=== Section Start ===

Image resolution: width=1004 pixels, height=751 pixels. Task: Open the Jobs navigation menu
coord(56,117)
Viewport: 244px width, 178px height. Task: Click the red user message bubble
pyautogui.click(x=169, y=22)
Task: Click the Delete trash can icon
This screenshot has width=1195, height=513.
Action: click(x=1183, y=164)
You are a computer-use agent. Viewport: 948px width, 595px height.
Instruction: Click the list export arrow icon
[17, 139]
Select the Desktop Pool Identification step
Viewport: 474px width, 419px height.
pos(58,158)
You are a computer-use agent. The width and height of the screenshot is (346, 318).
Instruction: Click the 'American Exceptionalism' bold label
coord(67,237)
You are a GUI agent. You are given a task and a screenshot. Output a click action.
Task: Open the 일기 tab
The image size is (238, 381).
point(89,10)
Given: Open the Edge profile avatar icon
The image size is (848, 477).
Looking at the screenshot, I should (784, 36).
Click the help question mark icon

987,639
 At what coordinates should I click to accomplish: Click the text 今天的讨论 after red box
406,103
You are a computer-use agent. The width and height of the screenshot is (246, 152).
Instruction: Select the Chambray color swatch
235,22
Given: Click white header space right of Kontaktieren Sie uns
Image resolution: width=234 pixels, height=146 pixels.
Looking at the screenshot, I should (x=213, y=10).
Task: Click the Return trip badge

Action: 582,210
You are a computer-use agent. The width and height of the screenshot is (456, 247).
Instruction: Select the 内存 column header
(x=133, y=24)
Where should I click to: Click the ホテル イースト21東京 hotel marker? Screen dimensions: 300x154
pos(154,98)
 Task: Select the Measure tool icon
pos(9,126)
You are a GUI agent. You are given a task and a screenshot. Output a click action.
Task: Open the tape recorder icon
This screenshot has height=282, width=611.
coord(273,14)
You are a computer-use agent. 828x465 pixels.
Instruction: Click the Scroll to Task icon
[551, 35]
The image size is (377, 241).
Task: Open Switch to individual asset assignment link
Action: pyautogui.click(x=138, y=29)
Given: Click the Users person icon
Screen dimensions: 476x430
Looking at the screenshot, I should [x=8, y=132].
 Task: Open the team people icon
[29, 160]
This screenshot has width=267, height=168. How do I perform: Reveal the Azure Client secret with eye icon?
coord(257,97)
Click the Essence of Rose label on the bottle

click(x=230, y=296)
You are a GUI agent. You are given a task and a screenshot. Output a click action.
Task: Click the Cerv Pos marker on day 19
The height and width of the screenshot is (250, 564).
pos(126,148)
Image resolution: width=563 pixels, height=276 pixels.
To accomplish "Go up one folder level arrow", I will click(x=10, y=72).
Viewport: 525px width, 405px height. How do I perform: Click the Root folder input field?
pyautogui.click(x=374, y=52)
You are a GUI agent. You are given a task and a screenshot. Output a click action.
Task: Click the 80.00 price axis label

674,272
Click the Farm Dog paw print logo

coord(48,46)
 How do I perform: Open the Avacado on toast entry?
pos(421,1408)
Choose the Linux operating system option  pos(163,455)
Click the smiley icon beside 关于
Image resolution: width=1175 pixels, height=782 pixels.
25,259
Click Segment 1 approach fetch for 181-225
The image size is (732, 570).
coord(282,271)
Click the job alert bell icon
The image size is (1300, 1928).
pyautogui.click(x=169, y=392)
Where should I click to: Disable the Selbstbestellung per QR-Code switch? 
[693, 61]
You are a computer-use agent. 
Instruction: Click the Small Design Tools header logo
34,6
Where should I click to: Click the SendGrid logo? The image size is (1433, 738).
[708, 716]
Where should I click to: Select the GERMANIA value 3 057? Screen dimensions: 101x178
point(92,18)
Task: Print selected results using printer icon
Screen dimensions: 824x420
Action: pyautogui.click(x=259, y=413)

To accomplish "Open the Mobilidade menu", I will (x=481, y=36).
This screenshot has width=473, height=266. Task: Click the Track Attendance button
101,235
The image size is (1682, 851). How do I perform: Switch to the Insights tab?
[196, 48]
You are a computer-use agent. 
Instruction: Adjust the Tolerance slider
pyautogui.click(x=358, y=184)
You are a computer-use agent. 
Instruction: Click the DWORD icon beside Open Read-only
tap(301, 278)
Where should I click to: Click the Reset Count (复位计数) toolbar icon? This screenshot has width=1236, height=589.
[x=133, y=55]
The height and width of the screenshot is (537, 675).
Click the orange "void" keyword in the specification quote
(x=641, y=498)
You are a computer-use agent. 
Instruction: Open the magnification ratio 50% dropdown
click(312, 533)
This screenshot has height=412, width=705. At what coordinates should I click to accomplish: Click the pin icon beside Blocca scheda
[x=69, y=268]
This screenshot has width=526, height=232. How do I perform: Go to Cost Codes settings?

=== Section End ===

## Task instructions
Output, from the data above, the lines from the line with "Instruction: Select the 内存 column header" to the line with "Task: Open the tape recorder icon" exactly as they stand, both ends included and nothing else.

## Reply
Instruction: Select the 内存 column header
(x=133, y=24)
Where should I click to: Click the ホテル イースト21東京 hotel marker? Screen dimensions: 300x154
pos(154,98)
 Task: Select the Measure tool icon
pos(9,126)
You are a GUI agent. You are given a task and a screenshot. Output a click action.
Task: Open the tape recorder icon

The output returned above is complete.